**Directions:** Work through the data below and give the number of lines holding the word "agent", without any other text.

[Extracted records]
============================================================

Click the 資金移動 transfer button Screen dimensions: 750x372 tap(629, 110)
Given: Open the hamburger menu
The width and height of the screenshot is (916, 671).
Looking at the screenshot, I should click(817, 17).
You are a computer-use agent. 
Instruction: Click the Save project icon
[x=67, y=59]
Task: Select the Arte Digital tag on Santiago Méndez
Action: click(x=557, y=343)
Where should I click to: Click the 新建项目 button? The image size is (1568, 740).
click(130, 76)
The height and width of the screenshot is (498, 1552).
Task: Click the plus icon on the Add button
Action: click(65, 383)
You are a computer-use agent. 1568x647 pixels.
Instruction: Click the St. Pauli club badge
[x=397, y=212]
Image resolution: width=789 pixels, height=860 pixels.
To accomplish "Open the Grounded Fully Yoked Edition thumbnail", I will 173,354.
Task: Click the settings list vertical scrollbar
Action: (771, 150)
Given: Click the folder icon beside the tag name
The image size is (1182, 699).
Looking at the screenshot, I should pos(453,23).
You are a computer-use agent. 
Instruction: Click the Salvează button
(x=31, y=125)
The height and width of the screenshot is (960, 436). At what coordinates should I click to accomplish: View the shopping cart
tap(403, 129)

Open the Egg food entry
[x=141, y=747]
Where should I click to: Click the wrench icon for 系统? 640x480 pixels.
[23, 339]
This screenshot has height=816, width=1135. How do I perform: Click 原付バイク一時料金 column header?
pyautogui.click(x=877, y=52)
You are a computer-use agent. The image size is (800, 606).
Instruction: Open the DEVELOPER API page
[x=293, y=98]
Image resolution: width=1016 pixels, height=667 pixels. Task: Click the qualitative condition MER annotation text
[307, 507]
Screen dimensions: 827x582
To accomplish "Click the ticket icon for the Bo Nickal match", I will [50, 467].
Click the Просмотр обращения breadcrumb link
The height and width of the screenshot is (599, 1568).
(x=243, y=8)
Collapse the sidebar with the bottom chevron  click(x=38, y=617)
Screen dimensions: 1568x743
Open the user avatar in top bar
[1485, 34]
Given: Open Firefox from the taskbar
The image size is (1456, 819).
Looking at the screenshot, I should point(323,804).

============================================================

**Answer section:** 4